The length difference approach is worth knowing as an intermediate stepping stone. It makes the intuition explicit — the key insight is that the pointer on the longer list needs to skip the first d = |lenA - lenB| nodes to align with the pointer on the shorter list. The switch technique encodes this skip implicitly via the list swap.

Python switch technique implementation: def getIntersectionNode(headA, headB): pA, pB = headA, headB; while pA != pB: pA = headB if pA is None else pA.next; pB = headA if pB is None else pB.next; return pA. The ternary switch on None handles the list swap cleanly. The loop terminates because both pointers travel the same total distance (lenA + lenB) and will be equal — either at the intersection node or both at None.

Java switch technique implementation: public ListNode getIntersectionNode(ListNode headA, ListNode headB) { ListNode pA = headA, pB = headB; while (pA != pB) { pA = (pA == null) ? headB : pA.next; pB = (pB == null) ? headA : pB.next; } return pA; } Time complexity O(m+n), space complexity O(1). The ternary operator mirrors the Python version exactly.

A common mistake is to check pA.val == pB.val instead of pA == pB. This is wrong because two different nodes at different positions can have the same value. Intersection is defined by reference equality — pA and pB must point to the same ListNode object in memory, not just nodes with matching values.

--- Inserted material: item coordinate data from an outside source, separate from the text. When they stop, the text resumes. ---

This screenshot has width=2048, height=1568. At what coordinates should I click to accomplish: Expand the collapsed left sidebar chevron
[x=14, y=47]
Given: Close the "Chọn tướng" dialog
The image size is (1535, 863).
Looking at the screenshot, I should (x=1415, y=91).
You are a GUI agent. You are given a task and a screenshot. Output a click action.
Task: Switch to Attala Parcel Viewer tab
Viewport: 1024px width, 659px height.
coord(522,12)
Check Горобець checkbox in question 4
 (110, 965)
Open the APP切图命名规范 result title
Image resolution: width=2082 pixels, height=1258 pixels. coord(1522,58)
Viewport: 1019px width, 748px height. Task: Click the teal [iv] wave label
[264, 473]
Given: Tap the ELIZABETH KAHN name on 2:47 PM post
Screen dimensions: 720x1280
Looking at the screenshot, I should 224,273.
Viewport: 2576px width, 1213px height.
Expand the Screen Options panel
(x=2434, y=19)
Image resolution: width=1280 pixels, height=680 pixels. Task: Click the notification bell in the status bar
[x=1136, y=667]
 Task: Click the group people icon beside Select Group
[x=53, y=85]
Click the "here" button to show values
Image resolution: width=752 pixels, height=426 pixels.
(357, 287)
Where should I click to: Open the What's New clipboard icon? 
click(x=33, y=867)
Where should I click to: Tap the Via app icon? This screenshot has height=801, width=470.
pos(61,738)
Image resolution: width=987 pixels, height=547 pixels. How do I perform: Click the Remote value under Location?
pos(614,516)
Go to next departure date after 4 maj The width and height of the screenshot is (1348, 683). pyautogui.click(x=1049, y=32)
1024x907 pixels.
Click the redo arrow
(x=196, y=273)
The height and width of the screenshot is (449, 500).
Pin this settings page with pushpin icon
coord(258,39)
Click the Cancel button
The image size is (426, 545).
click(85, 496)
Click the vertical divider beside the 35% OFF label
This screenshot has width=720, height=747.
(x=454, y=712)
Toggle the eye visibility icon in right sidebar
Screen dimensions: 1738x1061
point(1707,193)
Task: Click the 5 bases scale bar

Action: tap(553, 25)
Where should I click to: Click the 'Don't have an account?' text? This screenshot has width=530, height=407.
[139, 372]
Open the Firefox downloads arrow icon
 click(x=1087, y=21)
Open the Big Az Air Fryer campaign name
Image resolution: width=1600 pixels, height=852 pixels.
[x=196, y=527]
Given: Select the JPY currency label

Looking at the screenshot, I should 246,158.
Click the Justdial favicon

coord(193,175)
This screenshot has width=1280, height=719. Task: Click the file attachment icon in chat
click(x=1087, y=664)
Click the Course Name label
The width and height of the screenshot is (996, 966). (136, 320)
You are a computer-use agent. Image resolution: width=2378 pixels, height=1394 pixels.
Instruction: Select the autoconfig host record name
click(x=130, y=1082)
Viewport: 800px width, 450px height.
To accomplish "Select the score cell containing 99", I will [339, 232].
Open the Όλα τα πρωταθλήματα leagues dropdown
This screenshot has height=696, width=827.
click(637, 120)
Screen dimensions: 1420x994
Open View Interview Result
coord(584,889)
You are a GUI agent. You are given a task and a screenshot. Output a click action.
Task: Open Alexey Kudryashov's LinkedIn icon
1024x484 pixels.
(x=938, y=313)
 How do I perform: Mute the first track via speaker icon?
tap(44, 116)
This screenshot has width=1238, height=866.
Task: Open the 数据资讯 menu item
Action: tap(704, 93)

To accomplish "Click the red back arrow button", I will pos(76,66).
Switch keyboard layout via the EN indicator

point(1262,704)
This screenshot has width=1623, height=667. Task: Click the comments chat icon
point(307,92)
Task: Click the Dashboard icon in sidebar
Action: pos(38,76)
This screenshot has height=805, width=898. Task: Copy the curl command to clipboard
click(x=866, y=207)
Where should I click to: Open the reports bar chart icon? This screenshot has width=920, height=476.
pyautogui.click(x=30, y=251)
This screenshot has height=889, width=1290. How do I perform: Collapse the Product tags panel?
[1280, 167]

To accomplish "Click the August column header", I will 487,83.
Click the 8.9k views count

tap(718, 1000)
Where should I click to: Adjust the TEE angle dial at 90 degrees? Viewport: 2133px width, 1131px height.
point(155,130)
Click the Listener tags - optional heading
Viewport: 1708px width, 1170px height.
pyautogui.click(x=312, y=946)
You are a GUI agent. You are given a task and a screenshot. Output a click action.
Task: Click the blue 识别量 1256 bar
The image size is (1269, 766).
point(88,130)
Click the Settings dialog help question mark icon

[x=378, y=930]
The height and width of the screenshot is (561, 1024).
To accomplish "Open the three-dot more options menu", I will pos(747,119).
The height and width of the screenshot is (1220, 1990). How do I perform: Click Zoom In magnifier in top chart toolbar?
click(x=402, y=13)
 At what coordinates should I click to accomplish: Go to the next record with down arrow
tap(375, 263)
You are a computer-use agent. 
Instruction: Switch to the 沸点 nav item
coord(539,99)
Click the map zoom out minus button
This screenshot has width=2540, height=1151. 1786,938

Linked List Cycle (LeetCode 141) and Linked List Cycle II (LeetCode 142) are the closest relatives. Both use the two-pointer technique with fast and slow pointers rather than switched-list pointers, but the underlying principle — exploiting pointer path arithmetic to find a special node — is the same. Cycle II even uses a similar meeting-point argument to locate the cycle entrance.

Palindrome Linked List (LeetCode 234) and Maximum Twin Sum (LeetCode 2130) use the slow/fast pointer technique for a different purpose: finding the midpoint to enable reversal and pair-wise processing. These problems share the two-pointer family membership but apply the technique structurally rather than analytically.

Together, Linked List Cycle, Intersection of Two Linked Lists, Palindrome Linked List, and Maximum Twin Sum form the linked list pointer family. Each problem exploits a two-pointer invariant — cycle detection, path equalization, midpoint finding, or twin alignment. Mastering the arithmetic behind each invariant lets you recognize and solve any member of this family quickly in interviews.